103. The method of claim 99, wherein the transfer agent is sodium hydroxide.
104. The method of claim 44, wherein the polymeric processing aid is provided as an aqueous solution.
105. The method of claim 44, characterized in that a reduction in the multivalent ion concentration allows greater bubble attachment of the hydrocarbons.
106. The method of claim 48, further comprising:
monitoring the efficiency of the hydrocarbon recovery; and
varying the amount of polymeric processing aid added to the aqueous mixture to control the efficiency.
107. The method of claim 49, characterized in that a reduction in the cation concentration allows greater bubble attachment of the hydrocarbons.

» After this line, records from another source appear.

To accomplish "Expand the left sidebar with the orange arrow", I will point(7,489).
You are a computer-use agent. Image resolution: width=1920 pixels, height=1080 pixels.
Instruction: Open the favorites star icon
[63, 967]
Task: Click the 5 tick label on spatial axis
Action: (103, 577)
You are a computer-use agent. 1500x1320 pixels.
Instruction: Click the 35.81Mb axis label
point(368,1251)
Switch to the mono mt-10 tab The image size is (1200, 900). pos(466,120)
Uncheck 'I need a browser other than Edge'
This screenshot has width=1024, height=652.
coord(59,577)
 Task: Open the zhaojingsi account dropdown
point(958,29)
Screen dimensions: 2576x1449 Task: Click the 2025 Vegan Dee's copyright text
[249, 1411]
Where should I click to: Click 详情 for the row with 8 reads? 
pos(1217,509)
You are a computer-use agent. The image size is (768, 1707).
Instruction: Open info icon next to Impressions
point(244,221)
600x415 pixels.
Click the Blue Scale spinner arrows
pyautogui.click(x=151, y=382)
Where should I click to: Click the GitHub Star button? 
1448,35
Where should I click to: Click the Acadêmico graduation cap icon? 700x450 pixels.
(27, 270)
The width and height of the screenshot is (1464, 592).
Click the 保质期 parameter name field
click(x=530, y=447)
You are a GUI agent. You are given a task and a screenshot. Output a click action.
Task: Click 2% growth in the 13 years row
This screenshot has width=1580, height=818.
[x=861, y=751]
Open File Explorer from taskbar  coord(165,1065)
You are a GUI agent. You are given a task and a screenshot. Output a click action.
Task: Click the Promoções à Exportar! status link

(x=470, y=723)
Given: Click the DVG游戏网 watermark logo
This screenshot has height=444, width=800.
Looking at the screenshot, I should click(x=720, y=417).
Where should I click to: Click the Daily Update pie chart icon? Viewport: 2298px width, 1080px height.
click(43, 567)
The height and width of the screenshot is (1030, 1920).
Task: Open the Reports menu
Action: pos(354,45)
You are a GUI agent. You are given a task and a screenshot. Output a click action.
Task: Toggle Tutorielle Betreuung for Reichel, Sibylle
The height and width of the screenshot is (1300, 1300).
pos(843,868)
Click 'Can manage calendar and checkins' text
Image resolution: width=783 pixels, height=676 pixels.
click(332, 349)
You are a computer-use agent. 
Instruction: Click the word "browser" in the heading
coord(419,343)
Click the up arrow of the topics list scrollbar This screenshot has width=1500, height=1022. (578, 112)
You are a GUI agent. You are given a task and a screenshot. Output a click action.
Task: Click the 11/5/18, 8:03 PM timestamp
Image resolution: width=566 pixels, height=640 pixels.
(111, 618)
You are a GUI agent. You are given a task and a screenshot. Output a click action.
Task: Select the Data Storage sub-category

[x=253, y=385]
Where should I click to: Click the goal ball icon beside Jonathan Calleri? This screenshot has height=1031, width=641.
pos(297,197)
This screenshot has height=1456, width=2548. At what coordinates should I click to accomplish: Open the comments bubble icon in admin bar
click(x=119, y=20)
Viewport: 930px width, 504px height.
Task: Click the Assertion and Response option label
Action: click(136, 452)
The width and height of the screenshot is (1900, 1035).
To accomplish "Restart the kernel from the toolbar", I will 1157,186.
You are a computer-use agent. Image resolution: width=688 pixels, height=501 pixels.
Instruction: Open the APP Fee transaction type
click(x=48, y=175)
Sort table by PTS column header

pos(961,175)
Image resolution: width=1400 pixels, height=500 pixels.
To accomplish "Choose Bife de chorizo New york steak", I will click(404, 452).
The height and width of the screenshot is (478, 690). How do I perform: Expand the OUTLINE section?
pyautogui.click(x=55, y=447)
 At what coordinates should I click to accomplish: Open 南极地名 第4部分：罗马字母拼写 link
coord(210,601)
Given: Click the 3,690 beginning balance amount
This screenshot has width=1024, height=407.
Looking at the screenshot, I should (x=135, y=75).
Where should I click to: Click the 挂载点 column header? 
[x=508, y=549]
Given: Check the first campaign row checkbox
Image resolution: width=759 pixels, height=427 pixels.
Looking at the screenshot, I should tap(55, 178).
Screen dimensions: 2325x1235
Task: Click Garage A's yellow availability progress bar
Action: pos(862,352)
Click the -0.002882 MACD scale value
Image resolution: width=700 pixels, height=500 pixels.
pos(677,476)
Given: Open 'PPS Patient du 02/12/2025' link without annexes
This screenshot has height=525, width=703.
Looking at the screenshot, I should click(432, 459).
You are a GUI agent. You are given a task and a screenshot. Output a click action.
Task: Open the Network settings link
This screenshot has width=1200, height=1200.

108. A formulation for liberating hydrocarbons from an aqueous mixture of hydrocarbons and inorganic solids, comprising:
an aqueous solution of citric acid and antifreeze.
109. The formulation-of claim 108, wherein the citric acid comprises at least 50 weight percent of the solution.
110. The formulation of claim 109, wherein the antifreeze comprises between 1 and 25 weight percent methanol.
111. The method of claim 81, wherein the polyacrylamide has between 60 and 85 percent anionic character.
112. The method of claim 81, wherein the polyacrylamide is cationic.
113. The method of claim 50, wherein the polymeric processing aid flocculates solids in the tailings portion.